EXERCISE: Before you return the lines below, strip out any images and keep every word as written.

RECORDS TO USE:

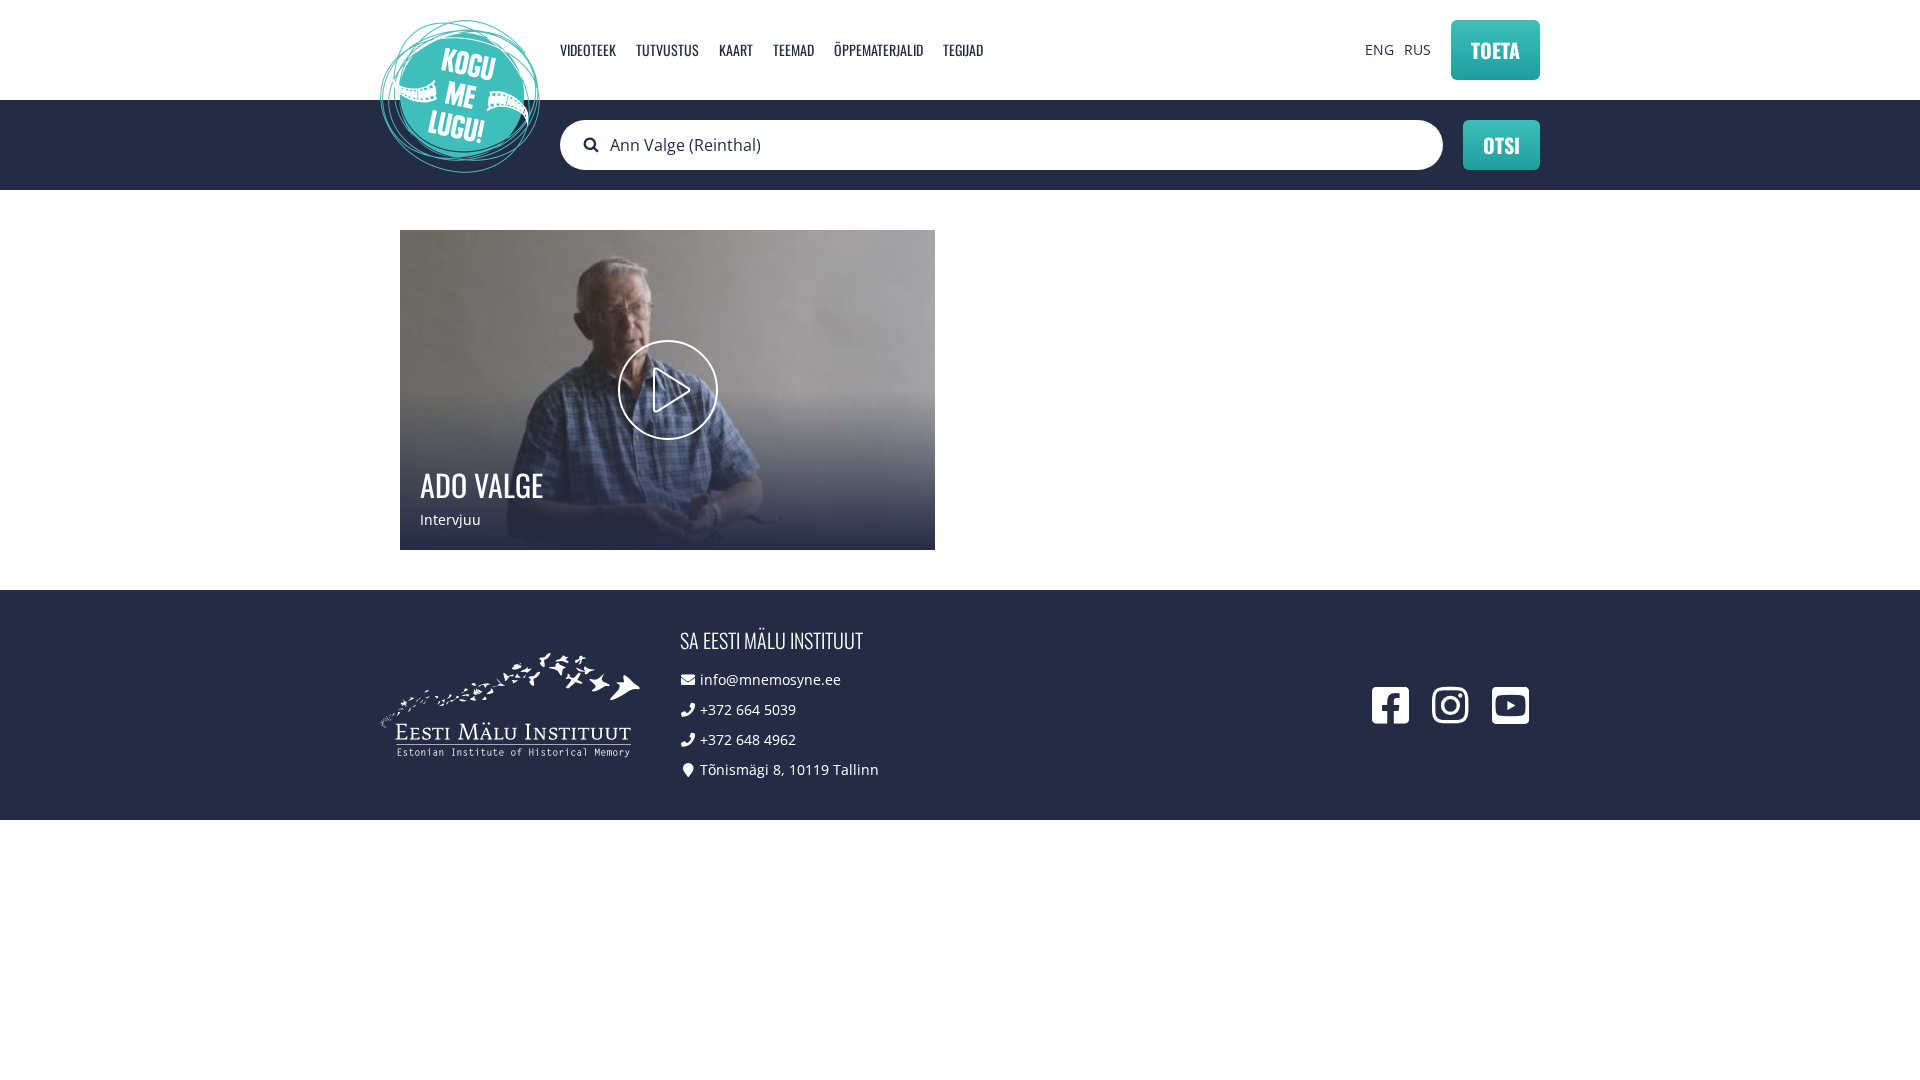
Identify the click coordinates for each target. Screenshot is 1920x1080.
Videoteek (588, 49)
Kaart (736, 49)
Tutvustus (667, 49)
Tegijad (963, 49)
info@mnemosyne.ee (770, 679)
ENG (1379, 49)
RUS (1417, 49)
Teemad (793, 49)
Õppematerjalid (878, 49)
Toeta (1495, 50)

OUTPUT BELOW:
Identify the click coordinates for each target. Screenshot is 1920x1080.
Videoteek (588, 49)
Kaart (736, 49)
Tutvustus (667, 49)
Tegijad (963, 49)
info@mnemosyne.ee (770, 679)
ENG (1379, 49)
RUS (1417, 49)
Teemad (793, 49)
Õppematerjalid (878, 49)
Toeta (1495, 50)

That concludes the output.